Targets for health for all. Targets in support of the European regional strategy for health for all.
Copenhagen, Denmark, WHO, Regional Office of Europe, 1985. x, 201 p.This book sets out the fundamental requirements for people to be healthy, to define the improvements in health that can be realized by the year 2000 for the peoples of the European Region of the World Health Organization (WHO), and to propose action to secure those improvements. Its purposes are as follows: propose improvements in the health of the people in order to achieve health for all by the year 2000; indicate where action is called for, the extent of the collective effort required, and the lines along which it should be directed; provide a tool for countries and the Region to Monitor progress toward the goal and revise their course of action if necessary. The targets proposed are intended to indicate the improvements that could be expected if all the will, knowledge, resources, and technology already available were pooled in the pursuit of a common goal. The target levels set are based on historical trends in the fields concerned, their expected future evolution, and the knowledge available on the probable effects of intervention.
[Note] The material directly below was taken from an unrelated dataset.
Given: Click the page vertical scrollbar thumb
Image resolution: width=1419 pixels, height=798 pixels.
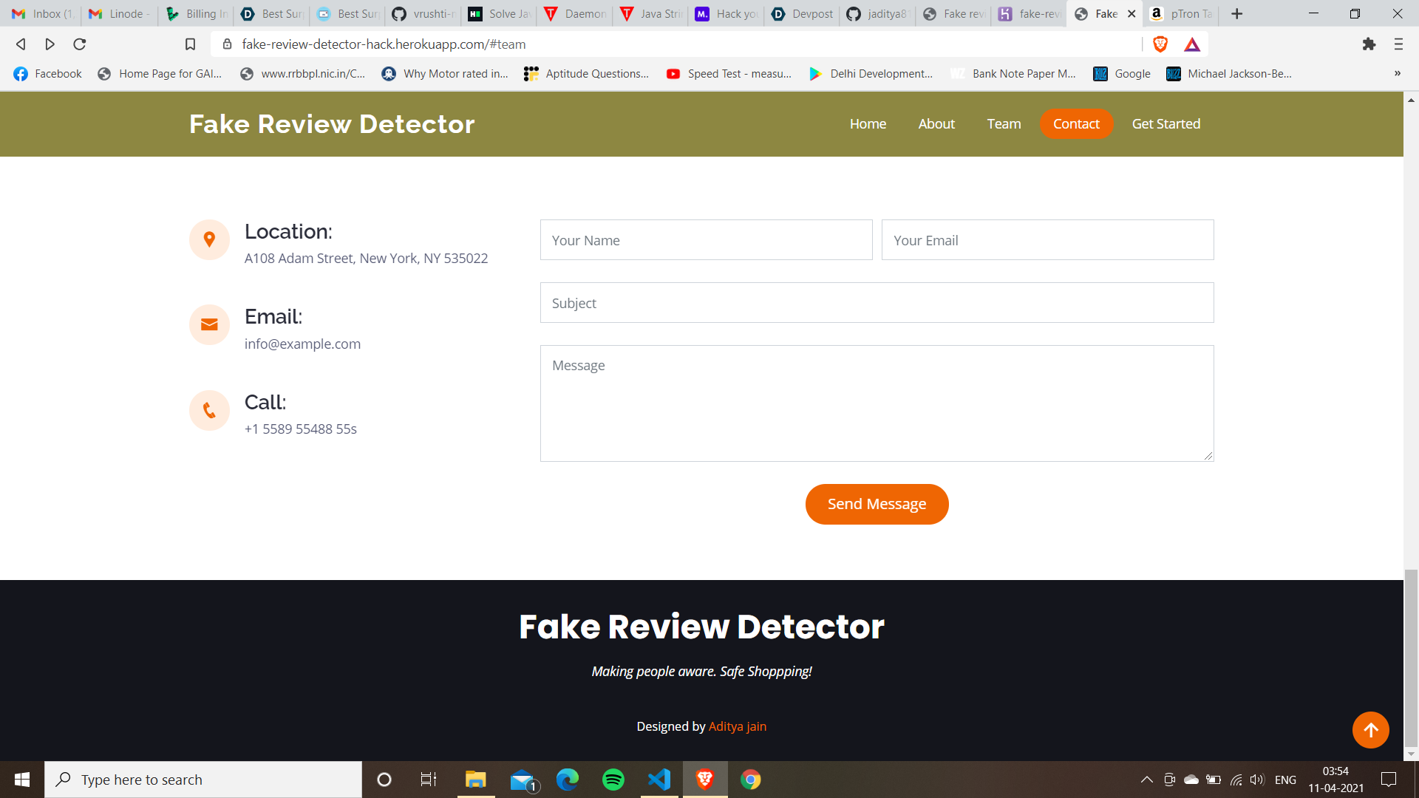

These levels are intended to inspire and motivate Member States when they are determining their own priorities, targets, and capabilities and thus the degree to which they can contribute to reaching the regional targets. The base year for all the targets in 1980. The year 2000 is the completion data retained for all targets related to health improvements. Targets related to lifestyles, the environment and care respectively have 1990 or 1995 as their date of completion unless specific problems justify the allocation of a later year. Targets embodying measures to bring about the changes in research and health development support should be reached before 1990. The aim is to give people a positive sense of health so that they can make full use of their physical, mental, and emotional capacities. A well informed, well motivated, and actively participating community is a key element to the attainment of the common goal. The focus of the health care system should be on primary health care -- meeting the basic health needs of each community through services provided as close as possible to where people live and work, readily accessible and acceptable to all, and based on full community participation. Health problems transcend national frontiers.